In the first nine months, Thailand ran a current account surplus of $26 billion while FDI rose to $8 billion, he said.
Investors see baht-denominated assets as safe haven, leading to capital inflows and appreciation of the baht, he said.
The central bank recently issued a series of measures to prevent the baht’s rapid rise.
Pipat Luengnaruemitchai, assistant managing director at Phatra Securities, said there were many risk factors next year. Uncertainty remained high due to the impact of the trade war, Pipat said on Thursday at a seminar entitled “Thai Economy 2020: Looking Ahead”, hosted by the Thammasat Economics Association. Thailand also will face a decline in the labour force as the country is now an ageing society.
Consumer spending next year will continue to come under pressure as people’s incomes are already impacted by slow economic growth and weakening investment, he said.
“Looking ahead to the medium and long-term, risks will increase significantly due to the trade war and global geopolitics, Those factors will have a huge impact on the global economy, and technology disruption also will have a negative impact on the economy,” Pipat warned.
The baht is expected to rise further against other currencies after appreciating about 20 per cent in recent years.
“The continued appreciation of the baht will further erode severely Thailand’s competitiveness,” he said, adding, a stronger baht will make Thai products more expensive than those of its competitors.

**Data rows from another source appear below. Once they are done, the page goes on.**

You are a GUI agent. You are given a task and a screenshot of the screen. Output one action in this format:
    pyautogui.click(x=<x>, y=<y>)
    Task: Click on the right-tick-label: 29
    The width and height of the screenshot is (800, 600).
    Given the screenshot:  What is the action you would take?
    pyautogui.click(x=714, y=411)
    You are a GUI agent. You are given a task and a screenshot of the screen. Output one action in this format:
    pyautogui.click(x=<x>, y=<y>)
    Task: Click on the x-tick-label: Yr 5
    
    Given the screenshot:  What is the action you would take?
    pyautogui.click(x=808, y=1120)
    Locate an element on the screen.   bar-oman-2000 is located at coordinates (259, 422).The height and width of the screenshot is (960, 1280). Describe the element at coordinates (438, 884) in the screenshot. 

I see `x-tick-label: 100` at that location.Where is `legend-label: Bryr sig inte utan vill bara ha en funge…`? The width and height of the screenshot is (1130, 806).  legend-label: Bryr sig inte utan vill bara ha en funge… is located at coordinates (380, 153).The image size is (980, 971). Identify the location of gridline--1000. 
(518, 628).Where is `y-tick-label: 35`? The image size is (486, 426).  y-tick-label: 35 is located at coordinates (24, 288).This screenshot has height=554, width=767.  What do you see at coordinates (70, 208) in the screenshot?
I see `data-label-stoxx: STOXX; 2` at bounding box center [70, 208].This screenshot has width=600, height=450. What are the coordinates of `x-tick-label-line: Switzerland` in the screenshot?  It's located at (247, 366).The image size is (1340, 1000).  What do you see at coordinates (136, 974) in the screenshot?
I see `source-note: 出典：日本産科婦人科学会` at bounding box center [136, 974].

Amornthep Chawla, senior executive vice president at CIMB Thai, predicted that economic growth next year would be between 2.5 to 3 per cent driven by tourism. The market believes that the trade war will drag on, probably for 10 years, as the United States does not want China to become the number one global superpower, he said. US elections next year could boost Thai exports to 2018 levels after an estimated contraction of 2 per cent this year.